Rede von Thomas Piere (KPÖ Steiermark) bei der Solidarwerkstatt-Kundgebung am 15. Mai 2019 in Wien anlässlich des Jahrestags der Unterzeichnung des Österreichischen Staatsvertrags.

Der österreichische Staatsvertrag ist ein Kind der antifaschistischen und demokratischen Kräfte Österreichs nach dem zweiten Weltkrieg. Die Erfahrungen mit Krieg und Faschismus haben den Menschen die vielfältige Verquickung von Finanz und Industrie mit dem NS-Regime anschaulich klargemacht. Der Kapitalismus war in eine tiefe Krise geschlittert. Praktisch jedem sind nach 45 die Verbandelungen der Banker und Industriemagnaten mit dem Nationalsozialismus bewusst gewesen. Das Großkapital war diskreditiert.
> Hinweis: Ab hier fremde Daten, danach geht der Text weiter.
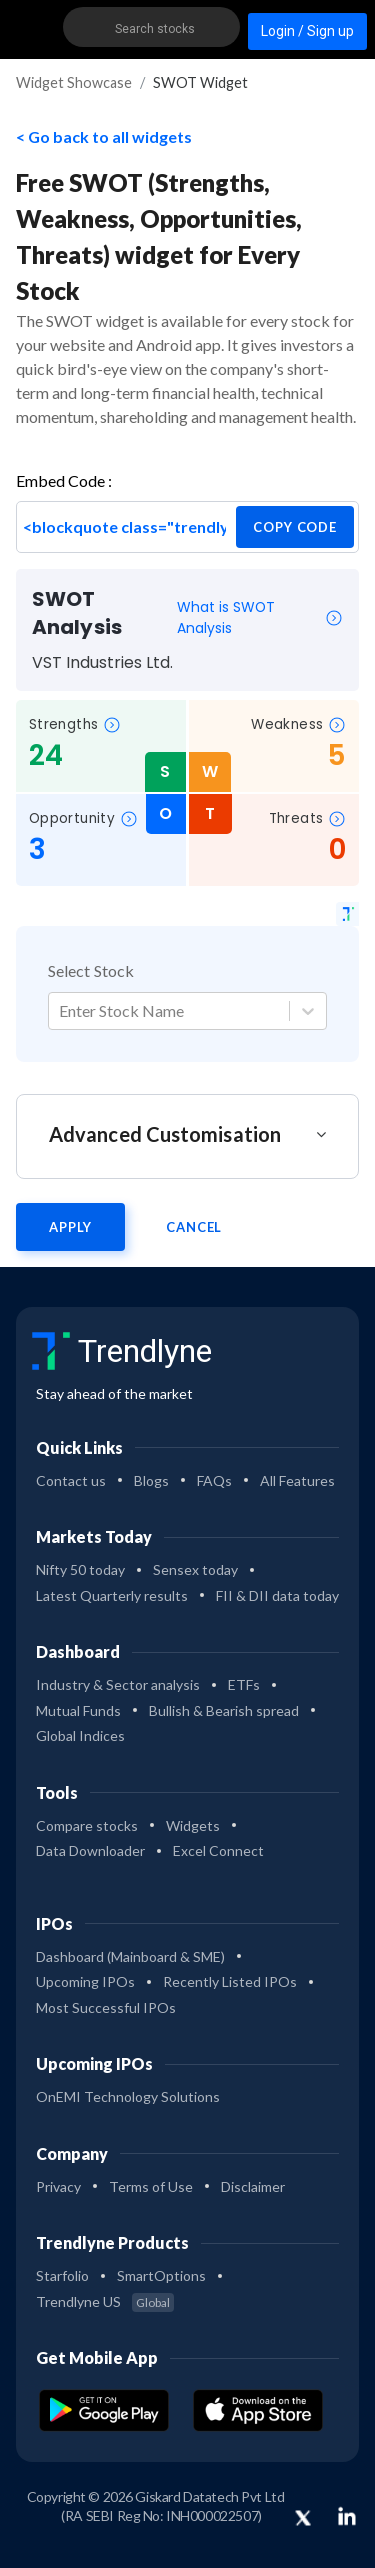 The image size is (375, 2568). I want to click on Select Stock, so click(91, 970).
Aus der sowjetischen Zone sind die meisten Großunternehmer und hohen Beamten geflohen, die Staatsverwaltung und die Leitung der Industriebetriebe sind von Demokraten und Arbeitern übernommen worden. In diesem Milieu sind die Arbeiter- und allgemeindemokratische Bewegung stark geworden. Forderungen nach der Verstaatlichung der Schlüsselindustrien und der Großbanken, starken Betriebsräten, dem Ausbau des Sozialstaates und dem NS-Verbotsgesetzes sind laut geworden; so laut, dass sogar der damalige ÖVP-Mann Leopold Figl von der „revolutionären Erneuerung“ Österreichs gesprochen hat.
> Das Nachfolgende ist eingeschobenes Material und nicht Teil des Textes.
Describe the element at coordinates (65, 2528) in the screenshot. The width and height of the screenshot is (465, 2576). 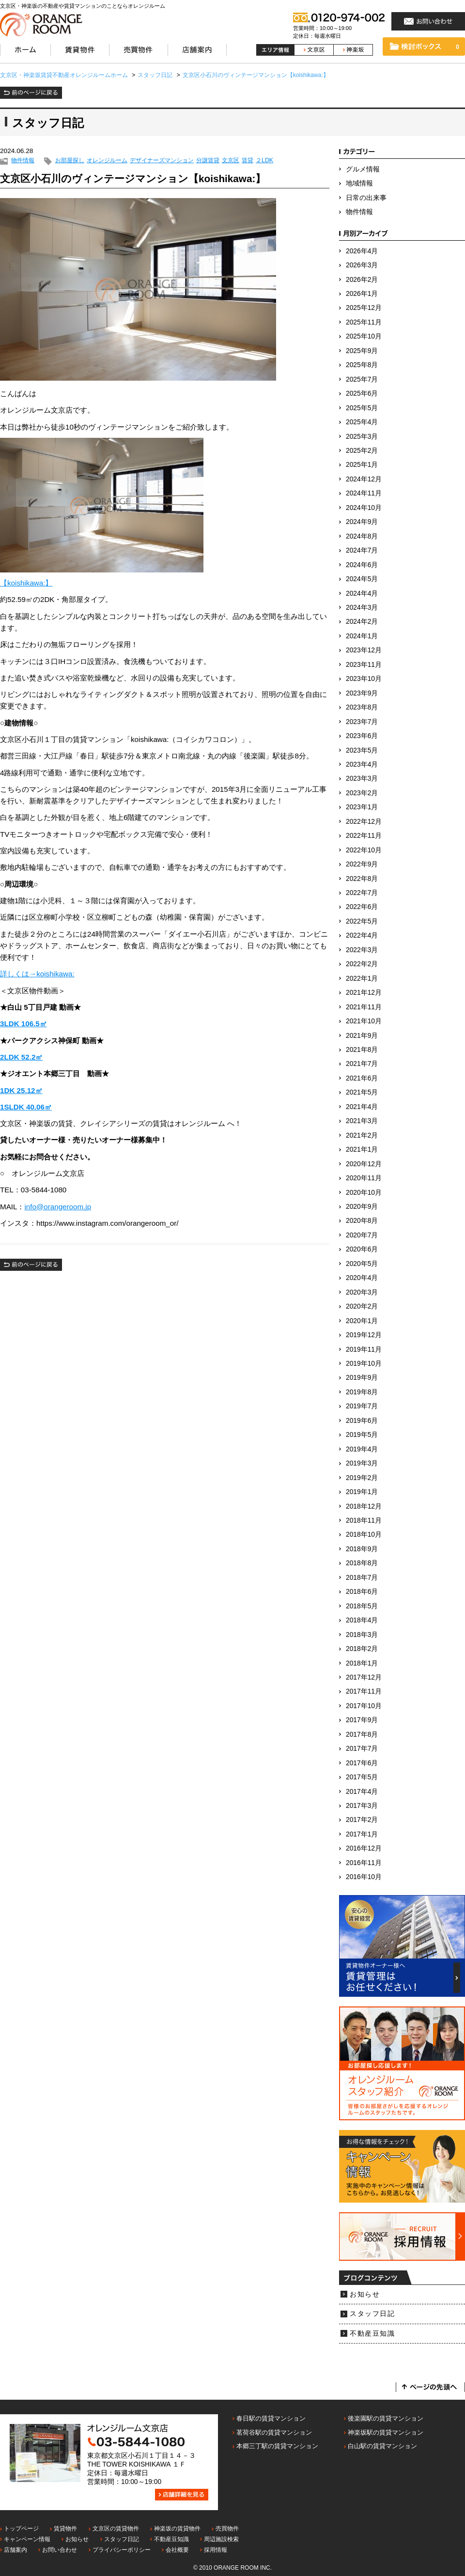
I see `賃貸物件` at that location.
Eine derartige Stimmung in der österreichischen Bevölkerung und die Schwäche der österreichischen Eliten hat in entsprechenden Gesetzen ihren Niederschlag finden müssen. Das Ergebnis war ein starker Sozialstaat, der Staatsvertrag und die Neutralität Österreichs, sowie die Verstaatlichung der Schlüsselindustrien und Großbanken.
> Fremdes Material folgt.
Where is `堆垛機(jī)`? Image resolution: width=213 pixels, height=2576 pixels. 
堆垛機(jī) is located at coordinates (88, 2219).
Der Staatsvertrag und die Neutralität sind dabei intrinsisch miteinander verbunden, denn der Staatsvertrag war ohne die Neutralität nicht zu haben. Man hätte ein Zerreißen Österreichs riskiert. Österreich war nämlich ohnehin schon zweigeteilt, in eine westliche und in eine sowjetische Zone. Ein Bekenntnis zum Westen und ein NATO-Beitritt hätte zu einer Zweiteilung wie in Deutschland geführt.

Andererseits hat die Erfahrung mit den beiden Weltkriegen gezeigt, dass die österreichischen Eliten an einem großen Staatenverband interessiert sind. Der Expansionsdrang der Banken und Konzerne hat vor dem ersten, wie vor dem zweiten Krieg eine Großmachtsstellung als Hintergrund gebraucht. Deshalb sind die Eliten von Anfang an gegen die Neutralität gewesen. Die damaligen Verhältnisse haben sie aber dazu gezwungen, anders zu handeln.

Heute aber, wo die Arbeiterbewegung und die Gewerkschaften schwach, der Kapitalismus stark und die Sowjetunion tot ist, kommt die „Europa“-Idee, die früher „Mitteleuropa“-Idee geheißen hat, wieder in Mode. Früher hat man von der „Verzwergung“, vom „Rumpfstaat“, von der „Nicht-Überlebensfähigkeit“ Österreichs gesprochen; heute wettern sie gegen die „Kleinstaaterei“.

Bei dem Bekenntnis zum souveränen, neutralen Kleinstaat Österreich, zu dem der Staatsvertrag verpflichtet, wäre ein EU-Beitritt nicht möglich gewesen. Allein die Aufhebung des Verbots des Verkaufs der österreichischen Verstaatlichtenindustrie an deutsche Konzerne, hat anschaulich gezeigt, wie auf praktischem Wege Antifaschismus und Antimilitarismus torpediert werden. Vor dem zweiten Weltkrieg hat man gut verfolgen können, wie mit dem immer stärker werdenden deutschen Kapital in Österreich auch der politische Einfluss Deutschlands und der NSDAP immer größer geworden ist. 25 Prozent der Deutschen Bank an der Creditanstalt, haben ausgereicht, um die Geschicke der Bank zu bestimmen.

Staatsvertrag, Neutralität und Verstaatlichung sind also nicht nur soziale und antimilitaristische Maßnahmen, sondern auch ganz klar antifaschistische. Das sollte man bedenken, wenn heute wieder dem Großmachtsgedünkel der EU gefrönt wird.